I’d wake and hear the cold splintering, breaking.
When the rooms were warm, he’d call,
and slowly I would rise and dress,
fearing the chronic angers of that house,
Speaking indifferently to him,
who had driven out the cold
and polished my good shoes as well.
What did I know, what did I know
of love’s austere and lonely offices?
He read it twice more then drank the coffee and pushed the sandwich away, as if merely ordering and paying for food amounted to sustenance. He slid the book into his jacket pocket, an act so neat and pleasing that he regretted that it was impossible to do so with a history book. Until today he had found poetry flimsy. History was all backbone.
He got another text.
At Long Beach, I mean. You have to join us there. Bring your girlfriend. Dilly x
He listened in on a powerful elderly woman on the next-door table as she talked into her phone. ‘What is your name, honey?… well, that’s wonderful… Jean… that’s a wonderful name and you know what, Jean? You can do anything, you’re incredible, you can get us better seats than that, all four together, four in a line or two behind two I don’t care which, I know you can make this happen, Jean, because you are strong and you are your parents’ pride and joy, Jean… are they? Well, there’s no such thing as dead, not truly dead, Jean… and you can improve on these seats you’ve sent me, I know you can…’
Jack admired it, this New York City way of knowing what you wanted. He wanted his bed. And he wanted Holly to be in it and to hold him. But he wanted her to be naked, not always wearing one of her fuc… sodding ubiquitous nighties.
He sent Dilly a reply.
Thanks for the kind invite. Please get Finn to call me now as I’m free to talk. Jack.
He waited. The woman got herself better seats. Two birds eyed up Jack’s uneaten sandwich. He called Dilly’s number and got her answerphone. If you’ve got something interesting to say, wait for the beep. If you haven’t, don’t bother. He hung up, texted Finn on Dilly’s number asking him to call, and headed home, feeling faint again. Dilly soon called.

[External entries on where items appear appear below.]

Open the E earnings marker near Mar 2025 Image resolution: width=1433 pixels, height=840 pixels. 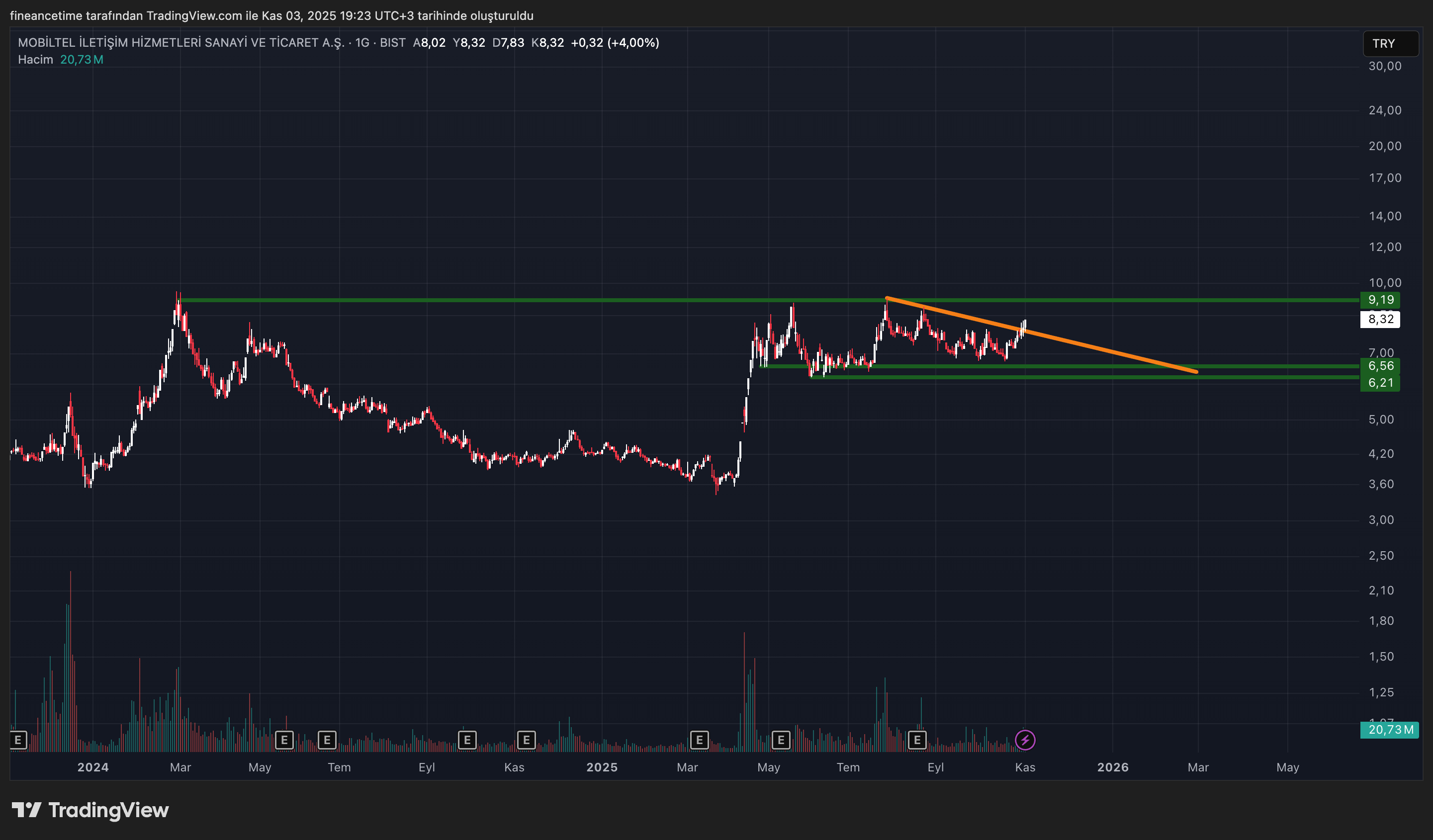click(699, 740)
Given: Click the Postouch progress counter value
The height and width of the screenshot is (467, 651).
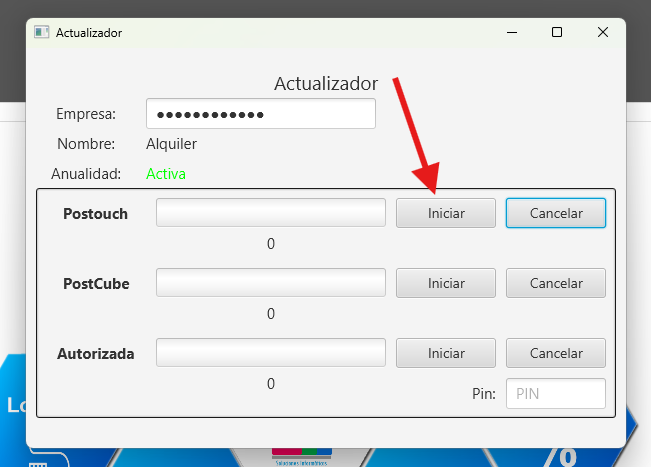Looking at the screenshot, I should click(x=270, y=244).
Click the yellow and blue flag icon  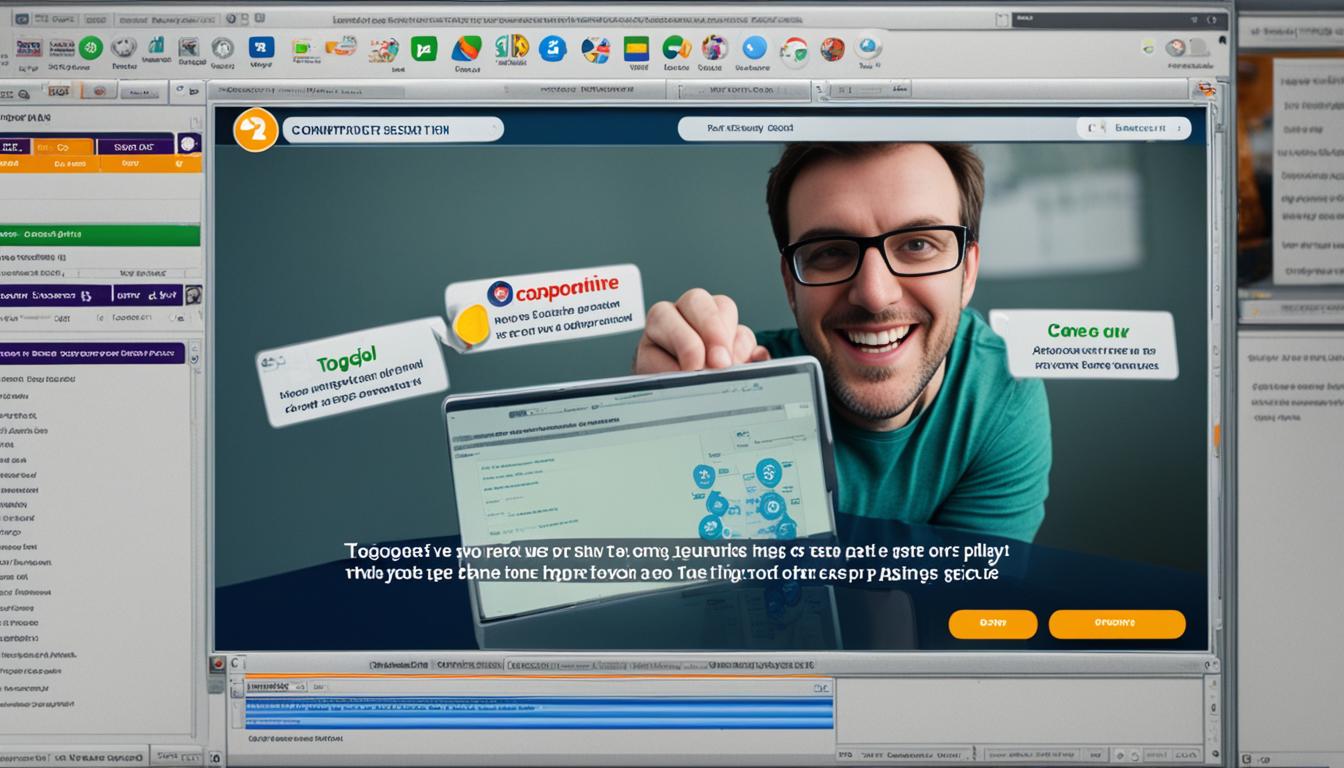click(636, 48)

‘Hey, Jack Sprat,’ she said.
‘Is that Dilly?’
‘Who else?’
‘Sure. Okay. I hope you are well. Can I talk to Finn?’
‘You hope I am well? Is that, like, a question? Are you asking me if I am well or, you know, informing me of your hope that that is the situation, my being well?’
‘It means how are you?’
‘Good, thank you. How are you, Jack Sprat?’
He couldn’t stand her. ‘Is Finn there?’
‘Not right now. You coming to join us at Long Beach? I’d like to see you.’
‘It’s kind of you and your parents, but can you just get Finn to call me?’
‘Okay, Jack Sprat, be well.’ She hung up.
Back on the platform at 68th Street station, he saw a young woman reading a book and a man attempting to get her attention by waving his arm across her line of sight.
‘Excuse me… miss?’ Th
e man had a soft voice. ‘Excuse me, miss?’
The woman looked up from her book.
‘You have the face of an angel,’ the man said. He smiled an evangelical smile. ‘I had to tell you.’
The man was clean-cut but his sincerity unnerved the woman, Jack could see it in her forced smile. It was a smile designed to avoid antagonising the man, to curtail his unwelcome attention, a smile balanced so as not to stir either hostility or encouragement, a smile that tried to convince itself there was nothing to be afraid of. It was a lot of work for one smile.
Jack glared at the man, and wondered what he possibly hoped the woman’s response might be.
Thank you, that means so much to me.
Thank you, you wanna grab a coffee?
Thank you, do you want my number?
Thank you, I think I could love you.
Thank you, let me blow you.
‘The face of an angel…’ the man repeated, stepping closer to the woman.
She pretended not to hear him and stared hard at her book, which was trembling.
Jack stepped towards them. ‘How about mine?’ he asked the man. ‘What does my face look like?’
The young man sized Jack up and the woman took the opportunity to walk away, down the platform.
‘She seems uneasy,’ Jack said. ‘It would be nice to leave her be.’
‘I disagree,’ said the man. He followed after the young woman.
‘Please…’ Jack said, his voice cracking a little, under the strain of having to beg a man not to scare a woman, having to beg a strange woman to tell his own brother to call him, beg his girlfriend to be less like him and elevate them on to some more abandoned level of existence that he was incapable of reaching.